Made in 2005 and distributed by the H. P. Lovecraft Historical Society, it's filmed in black and white (a technique they call Mythoscope) with only a musical score for sound. It's based on Lovecraft's short story that bears the same name and is pretty faithful to it, with a few changes here and there. I gotta say, the changes didn't bother me all that much. I took this film as a 47-minute chunk of fun that pays respect to the source but carves out an identity of its own through its sheer imagination.
In the film, a man in an asylum relates a story to his therapist about delving into a mystery that his great-uncle investigated before dying. He traces clues that show a relation between a massive earthquake, a murderous cult, an artist's disturbing dreams, and a horrifying incident that claimed the lives of sailors on a mysterious, uncharted island. When the man reads the diary of the only man who survived the incident, a Norwegian sailor named Johanssen, the horror of what is on the edge of the world is revealed bit by bit.
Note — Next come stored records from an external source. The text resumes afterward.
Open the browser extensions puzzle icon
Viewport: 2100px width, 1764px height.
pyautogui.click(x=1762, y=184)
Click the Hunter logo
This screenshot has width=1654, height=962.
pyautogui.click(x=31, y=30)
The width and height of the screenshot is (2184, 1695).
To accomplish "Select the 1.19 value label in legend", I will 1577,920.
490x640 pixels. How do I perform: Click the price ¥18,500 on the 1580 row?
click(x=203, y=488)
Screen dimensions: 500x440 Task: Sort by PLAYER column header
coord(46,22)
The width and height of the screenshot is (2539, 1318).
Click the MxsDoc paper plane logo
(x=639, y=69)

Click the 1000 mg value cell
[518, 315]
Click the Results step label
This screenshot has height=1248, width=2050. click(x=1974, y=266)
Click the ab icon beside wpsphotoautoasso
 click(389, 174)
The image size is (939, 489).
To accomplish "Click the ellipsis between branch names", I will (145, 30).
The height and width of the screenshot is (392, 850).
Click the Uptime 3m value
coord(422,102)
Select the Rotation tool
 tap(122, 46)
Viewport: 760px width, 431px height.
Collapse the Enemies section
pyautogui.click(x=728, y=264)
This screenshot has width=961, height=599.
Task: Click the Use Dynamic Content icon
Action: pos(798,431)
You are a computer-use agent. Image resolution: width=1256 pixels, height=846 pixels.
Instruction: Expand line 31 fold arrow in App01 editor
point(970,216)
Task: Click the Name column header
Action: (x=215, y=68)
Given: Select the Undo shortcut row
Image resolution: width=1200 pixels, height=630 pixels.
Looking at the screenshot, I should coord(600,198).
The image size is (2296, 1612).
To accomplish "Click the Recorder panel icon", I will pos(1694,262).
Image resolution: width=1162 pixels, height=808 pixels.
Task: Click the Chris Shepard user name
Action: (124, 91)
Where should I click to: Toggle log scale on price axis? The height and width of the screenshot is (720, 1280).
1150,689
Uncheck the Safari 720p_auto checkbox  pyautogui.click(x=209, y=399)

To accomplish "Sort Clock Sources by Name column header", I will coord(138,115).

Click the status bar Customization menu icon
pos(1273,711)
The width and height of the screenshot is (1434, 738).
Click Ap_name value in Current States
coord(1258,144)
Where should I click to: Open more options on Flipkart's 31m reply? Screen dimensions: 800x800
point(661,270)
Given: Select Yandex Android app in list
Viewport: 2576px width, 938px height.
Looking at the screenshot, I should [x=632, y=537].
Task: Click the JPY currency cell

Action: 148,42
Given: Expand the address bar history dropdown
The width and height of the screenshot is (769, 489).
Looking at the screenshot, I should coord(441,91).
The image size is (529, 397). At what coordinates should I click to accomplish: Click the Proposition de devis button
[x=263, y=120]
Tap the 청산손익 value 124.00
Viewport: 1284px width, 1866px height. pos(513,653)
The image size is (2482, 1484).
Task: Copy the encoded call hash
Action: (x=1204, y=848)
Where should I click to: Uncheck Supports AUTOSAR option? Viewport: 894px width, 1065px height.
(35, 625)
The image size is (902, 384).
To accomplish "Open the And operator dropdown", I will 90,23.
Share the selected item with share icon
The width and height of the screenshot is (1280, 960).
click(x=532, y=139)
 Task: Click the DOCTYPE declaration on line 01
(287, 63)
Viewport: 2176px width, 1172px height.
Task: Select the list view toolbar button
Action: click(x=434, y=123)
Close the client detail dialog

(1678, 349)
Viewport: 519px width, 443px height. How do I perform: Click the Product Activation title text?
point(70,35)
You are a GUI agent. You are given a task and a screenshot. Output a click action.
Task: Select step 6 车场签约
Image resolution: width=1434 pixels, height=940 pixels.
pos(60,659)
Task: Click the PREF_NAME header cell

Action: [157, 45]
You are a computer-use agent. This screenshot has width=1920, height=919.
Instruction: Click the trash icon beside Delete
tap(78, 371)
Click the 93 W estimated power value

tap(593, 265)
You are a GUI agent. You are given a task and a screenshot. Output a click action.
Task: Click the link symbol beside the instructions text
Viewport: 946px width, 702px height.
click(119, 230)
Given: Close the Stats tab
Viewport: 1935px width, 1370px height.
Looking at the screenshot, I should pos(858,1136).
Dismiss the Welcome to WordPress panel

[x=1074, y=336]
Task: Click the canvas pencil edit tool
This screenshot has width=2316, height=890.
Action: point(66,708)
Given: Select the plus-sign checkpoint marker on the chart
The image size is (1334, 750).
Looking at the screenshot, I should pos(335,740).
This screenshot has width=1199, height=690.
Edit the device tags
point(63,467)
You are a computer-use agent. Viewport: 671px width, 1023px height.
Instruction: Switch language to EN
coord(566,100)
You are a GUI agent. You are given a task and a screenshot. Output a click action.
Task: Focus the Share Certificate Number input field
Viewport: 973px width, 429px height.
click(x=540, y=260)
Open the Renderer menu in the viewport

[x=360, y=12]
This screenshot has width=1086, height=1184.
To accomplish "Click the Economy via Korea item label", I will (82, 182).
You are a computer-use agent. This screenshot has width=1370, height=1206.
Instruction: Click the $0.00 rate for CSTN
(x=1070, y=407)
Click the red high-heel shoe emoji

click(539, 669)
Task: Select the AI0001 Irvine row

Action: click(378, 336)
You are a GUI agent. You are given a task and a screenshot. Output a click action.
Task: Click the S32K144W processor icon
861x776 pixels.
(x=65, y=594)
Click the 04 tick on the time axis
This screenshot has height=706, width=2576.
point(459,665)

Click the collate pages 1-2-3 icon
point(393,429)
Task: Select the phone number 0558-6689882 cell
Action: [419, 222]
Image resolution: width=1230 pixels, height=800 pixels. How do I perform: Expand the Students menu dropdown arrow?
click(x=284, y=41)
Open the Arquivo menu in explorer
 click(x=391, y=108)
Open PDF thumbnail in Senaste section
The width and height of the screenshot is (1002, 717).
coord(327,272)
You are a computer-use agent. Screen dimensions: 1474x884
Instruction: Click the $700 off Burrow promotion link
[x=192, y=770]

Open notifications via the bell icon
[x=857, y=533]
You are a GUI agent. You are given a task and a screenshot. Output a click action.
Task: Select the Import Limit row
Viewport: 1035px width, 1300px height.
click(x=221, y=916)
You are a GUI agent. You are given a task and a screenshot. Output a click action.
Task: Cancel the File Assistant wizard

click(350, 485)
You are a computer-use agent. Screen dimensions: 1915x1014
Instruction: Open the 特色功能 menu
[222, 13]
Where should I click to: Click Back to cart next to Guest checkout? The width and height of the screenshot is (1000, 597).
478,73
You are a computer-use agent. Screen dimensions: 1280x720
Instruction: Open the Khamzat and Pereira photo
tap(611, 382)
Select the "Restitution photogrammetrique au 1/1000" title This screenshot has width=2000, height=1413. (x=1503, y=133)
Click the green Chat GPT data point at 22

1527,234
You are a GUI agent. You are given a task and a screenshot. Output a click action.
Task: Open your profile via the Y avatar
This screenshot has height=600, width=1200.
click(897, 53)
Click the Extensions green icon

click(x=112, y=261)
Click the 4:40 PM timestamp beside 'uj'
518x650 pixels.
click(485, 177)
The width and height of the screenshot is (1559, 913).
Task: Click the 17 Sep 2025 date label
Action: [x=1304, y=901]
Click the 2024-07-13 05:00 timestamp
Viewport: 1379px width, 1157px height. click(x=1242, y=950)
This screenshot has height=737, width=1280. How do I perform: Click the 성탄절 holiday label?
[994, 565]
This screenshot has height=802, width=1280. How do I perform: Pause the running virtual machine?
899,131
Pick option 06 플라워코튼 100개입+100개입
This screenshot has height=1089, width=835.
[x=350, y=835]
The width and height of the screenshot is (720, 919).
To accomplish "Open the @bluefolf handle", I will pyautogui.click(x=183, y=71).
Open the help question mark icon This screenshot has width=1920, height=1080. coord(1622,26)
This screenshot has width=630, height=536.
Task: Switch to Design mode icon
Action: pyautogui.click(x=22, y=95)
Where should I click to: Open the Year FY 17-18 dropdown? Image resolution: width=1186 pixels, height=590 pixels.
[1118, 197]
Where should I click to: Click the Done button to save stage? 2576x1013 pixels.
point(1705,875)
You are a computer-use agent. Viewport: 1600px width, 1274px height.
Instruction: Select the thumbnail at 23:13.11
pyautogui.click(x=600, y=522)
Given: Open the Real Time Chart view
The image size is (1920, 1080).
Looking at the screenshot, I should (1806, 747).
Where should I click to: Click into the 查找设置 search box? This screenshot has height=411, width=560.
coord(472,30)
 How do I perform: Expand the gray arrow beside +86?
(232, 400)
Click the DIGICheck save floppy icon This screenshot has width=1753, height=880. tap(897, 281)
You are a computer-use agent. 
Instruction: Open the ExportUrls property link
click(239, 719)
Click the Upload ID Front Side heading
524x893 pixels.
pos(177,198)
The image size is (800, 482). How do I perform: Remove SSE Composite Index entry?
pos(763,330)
The ancient Old One, known as Cthulhu, had awakened and just the sheer knowledge that it's out there drives the main character mad.
That was always the hook for me in Lovecraft's fiction. What was there, but not seen. He hints at things, but rarely ever shows them. Many characters go insane just from seeing a fraction of what monsters lie on the other side of a very thin wall between dimensions. It isn't in-your-face horror. It's sneak-up-on-you-and-blow-your-mind horror. Madness and horror go hand-in-hand...read a little Lovecraft and see how.
Brrr.
Almost scarier than that group of zombies I just saw surrounding the library downtown. Keep clear of that, if you can. Maybe they'll move on. In the meantime, I'll go land this bird and get ready to watch the next horror film in my stack, George A. Romero's 1973 film, The Crazies.